Thompson-Brown House
Historic Site

by Jennifer Pesterfield and Sarah B. McNiell

Thompson-Brown House, included in the National Register of Historic Places and located at 1004 East Lamar Alexander Parkway, Maryville, Tennessee, is one of the oldest two-story, two pen log buildings in East Tennessee. The exact date of construction or who built it has not been pinpointed, but archeologists believe the house was erected in the first quarter of the nineteenth century. William Thompson purchased the land from Thomas Barclay. Thompson is thought to have built or had the house built. Thompson family story tells of the birth of a daughter in the house in 1823.
The original plat of the land extended from what is now (1998) Blount County Health Department, beyond Brown’s Creek near Smith’s Mortuary, to Brown’s Creek Shopping Center. Deeds describing the early property lines give measurements in “poles and chains,” with corners listed as “a large oak tree” or a “walnut tree” making interpretation difficult for a latter-day researcher.

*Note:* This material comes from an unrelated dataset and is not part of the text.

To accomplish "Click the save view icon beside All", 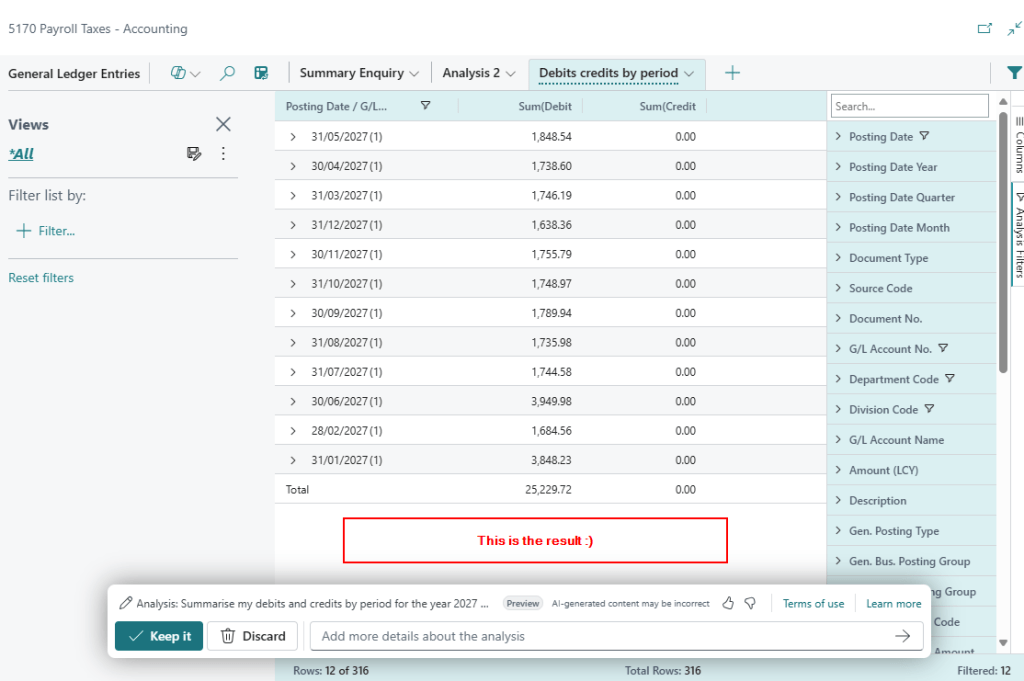I will pyautogui.click(x=194, y=153).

The house is substantial and well built, but the logs are pine rather than the preferred poplar. These logs, which are fifteen inches wide, are joined in a “V-notch” at the corners, and the spaces between the logs were filled with chinking and daubed with plaster containing animal hair. Later, probably in the early 1870's, boards were attached to the house to protect the logs from the weather because it was no longer fashionable for families to live in a log house. Each floor has the twenty-by-twenty foot rooms with wide pine floorboards. A dogtrot or breezeway may originally have connected the two pens, but archeologists think the space was enclosed into a hallway at building or at least every early in the house’s existence. A brick chimney, now reconstructed, stands at each end of the structure. Each of the four rooms had a fireplace for heat. Archeologists have identified three styles of a front porch in the house’s history and at least two kitchens. The earlier kitchen was an “el,” extending back from the westernmost first floor room. A later kitchen occupied half a full-length back porch and was accessed from that same room.